Birtakım kıssalarda üst dereceli kıvam noktalarına ulaşıyor anlatım.

Kıssa kitaplarında birbirini açan, bütünleyen metinler, kıssa bireylerinin uzun anlatıya açık hayatları, bir çeşit romansal bütünlük atmosferi de kazandırır yapıtlarına. Buna karşın, onların “kesinlikle bir[er] kıssa kitabı olduğunda da ısrar”cıdır muharrir. “Ben kıssa sevdalısı bir yazarım” der. bir daha de son kitabı (Tahakküm) bir romandır. Bildiğim kadarıyla yeni bir roman üzerindedir muharrir. Baştaki belirlememe dönüyor ve onun -türü ne olursa olsun- yazdığı metinlerle birinin ötekininin içine yanlışsız uzandığı bir bütünlüğü ördüğünü söylüyorum.

Tahakküm, kurgusuyla, ortasında taşıdığı problemlerle, üslubuyla tutturulmuş bir ölçüdür. Sıkıntılar değişmiyor tahminen, yer da evvelki yer. Hatta farklı kılıklar ortasında olsa bile yüzlerini tanıyacak üzere oluruz kahramanlarının (“Mine Anne” kıssası romanın geçmişteki bir modülü üzeredir adeta). Lakin yeni açılar bulunarak yazılmış, taze ve canlı, yepisyeni bir yapıttır okuduğumuz. Bunun da ötesinde “kırklanmış” olan muharririn üslubu da yeni bir olgunluk kıvamına ulaşmıştır. Sert köşeler, ortaya giren “bilge” seslerce törpülenmiş olur. Müellifin bu yapıta kadar katettiği yolu görmek isterseniz, bu son yapıtı birinci kıssa kitabıyla -Sana Yazdığım Bir Mektup Olsam- karşılaştırın.
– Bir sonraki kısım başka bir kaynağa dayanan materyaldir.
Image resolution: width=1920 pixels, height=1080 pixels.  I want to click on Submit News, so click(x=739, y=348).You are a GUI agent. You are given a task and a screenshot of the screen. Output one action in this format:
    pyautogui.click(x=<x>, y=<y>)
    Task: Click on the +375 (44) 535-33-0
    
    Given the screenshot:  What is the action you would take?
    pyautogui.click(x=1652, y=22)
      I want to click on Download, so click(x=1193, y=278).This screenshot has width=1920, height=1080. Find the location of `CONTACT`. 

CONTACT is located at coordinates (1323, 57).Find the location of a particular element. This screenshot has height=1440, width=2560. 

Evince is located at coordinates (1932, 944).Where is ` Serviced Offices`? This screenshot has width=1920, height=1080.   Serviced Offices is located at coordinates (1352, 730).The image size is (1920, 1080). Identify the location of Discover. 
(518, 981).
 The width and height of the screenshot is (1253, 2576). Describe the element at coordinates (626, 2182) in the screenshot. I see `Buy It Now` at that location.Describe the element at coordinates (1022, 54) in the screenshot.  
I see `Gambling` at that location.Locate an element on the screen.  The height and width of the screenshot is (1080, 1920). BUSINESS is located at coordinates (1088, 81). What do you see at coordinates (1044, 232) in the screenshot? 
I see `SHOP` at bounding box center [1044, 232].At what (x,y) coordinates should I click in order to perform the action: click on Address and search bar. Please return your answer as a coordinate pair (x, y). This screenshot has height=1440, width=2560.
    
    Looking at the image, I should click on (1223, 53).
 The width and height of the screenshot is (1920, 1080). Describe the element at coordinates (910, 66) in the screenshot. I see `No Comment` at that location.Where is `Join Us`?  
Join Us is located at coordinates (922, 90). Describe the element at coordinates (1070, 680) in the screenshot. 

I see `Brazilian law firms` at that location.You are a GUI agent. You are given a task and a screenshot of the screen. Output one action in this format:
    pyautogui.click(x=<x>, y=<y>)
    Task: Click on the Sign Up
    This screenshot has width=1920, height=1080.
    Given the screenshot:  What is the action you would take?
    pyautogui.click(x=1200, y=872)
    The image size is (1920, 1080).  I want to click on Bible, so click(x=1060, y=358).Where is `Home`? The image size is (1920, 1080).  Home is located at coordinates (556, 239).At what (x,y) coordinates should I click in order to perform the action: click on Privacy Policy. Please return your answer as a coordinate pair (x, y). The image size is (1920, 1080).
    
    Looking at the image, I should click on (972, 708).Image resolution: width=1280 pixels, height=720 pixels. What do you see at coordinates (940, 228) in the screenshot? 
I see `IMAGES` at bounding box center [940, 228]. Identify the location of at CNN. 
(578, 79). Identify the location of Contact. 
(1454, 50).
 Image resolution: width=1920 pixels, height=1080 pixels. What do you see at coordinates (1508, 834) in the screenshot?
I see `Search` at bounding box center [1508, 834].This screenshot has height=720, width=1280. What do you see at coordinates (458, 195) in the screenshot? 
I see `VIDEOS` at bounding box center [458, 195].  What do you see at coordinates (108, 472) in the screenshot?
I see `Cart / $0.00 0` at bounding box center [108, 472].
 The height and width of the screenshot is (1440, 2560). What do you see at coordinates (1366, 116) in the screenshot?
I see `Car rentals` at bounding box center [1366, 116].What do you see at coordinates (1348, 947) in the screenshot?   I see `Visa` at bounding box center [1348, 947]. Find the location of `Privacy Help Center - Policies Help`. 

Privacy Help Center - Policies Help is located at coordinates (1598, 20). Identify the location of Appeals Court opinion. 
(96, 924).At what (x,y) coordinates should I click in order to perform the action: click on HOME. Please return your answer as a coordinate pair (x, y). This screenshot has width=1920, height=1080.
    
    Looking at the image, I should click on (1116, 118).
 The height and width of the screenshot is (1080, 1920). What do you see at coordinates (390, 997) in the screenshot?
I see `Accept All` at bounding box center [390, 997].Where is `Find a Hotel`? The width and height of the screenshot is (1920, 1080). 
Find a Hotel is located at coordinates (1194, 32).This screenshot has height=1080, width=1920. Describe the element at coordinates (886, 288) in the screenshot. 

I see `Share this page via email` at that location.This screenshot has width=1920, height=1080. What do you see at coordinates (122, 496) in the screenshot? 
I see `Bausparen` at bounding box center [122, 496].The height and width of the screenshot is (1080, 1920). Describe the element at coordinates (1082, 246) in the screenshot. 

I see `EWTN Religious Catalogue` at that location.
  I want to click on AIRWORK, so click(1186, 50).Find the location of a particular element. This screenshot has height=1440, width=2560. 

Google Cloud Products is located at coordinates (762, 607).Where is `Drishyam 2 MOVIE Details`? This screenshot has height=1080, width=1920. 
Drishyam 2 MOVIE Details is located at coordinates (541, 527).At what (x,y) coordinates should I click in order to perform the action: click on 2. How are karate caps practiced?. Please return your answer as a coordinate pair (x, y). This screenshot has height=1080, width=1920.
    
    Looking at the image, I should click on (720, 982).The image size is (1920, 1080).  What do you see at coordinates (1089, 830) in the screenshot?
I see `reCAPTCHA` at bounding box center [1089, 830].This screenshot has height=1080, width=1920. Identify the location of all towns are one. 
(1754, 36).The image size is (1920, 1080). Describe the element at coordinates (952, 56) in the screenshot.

Funda Özsoy Erdoğan, en yeni anlatım imkanlarından da yararlanan, klasik tadı ise hiç bir vakit kaybetmeyen bir yazma biçiminin sahibi. Okuyucuya yük olmayan, yankılanmalarla açılıp ilerleyen, adeta akıp giden bir lisan bulmuştur kendine. “Dil işçiliğinden fazla kurgu ustalığı”nın peşinde olmaktan kelam ediyor bir konuşmasında. Bence lisan personelliği de başkalarıyla birlikte olgunlaşır onda. Artık “ve de”, “ve dahi” üzere kullanımların uzağında bir yerdedir muharrir. Dilerim yazarken tekrar kalemine takılmaz onlar.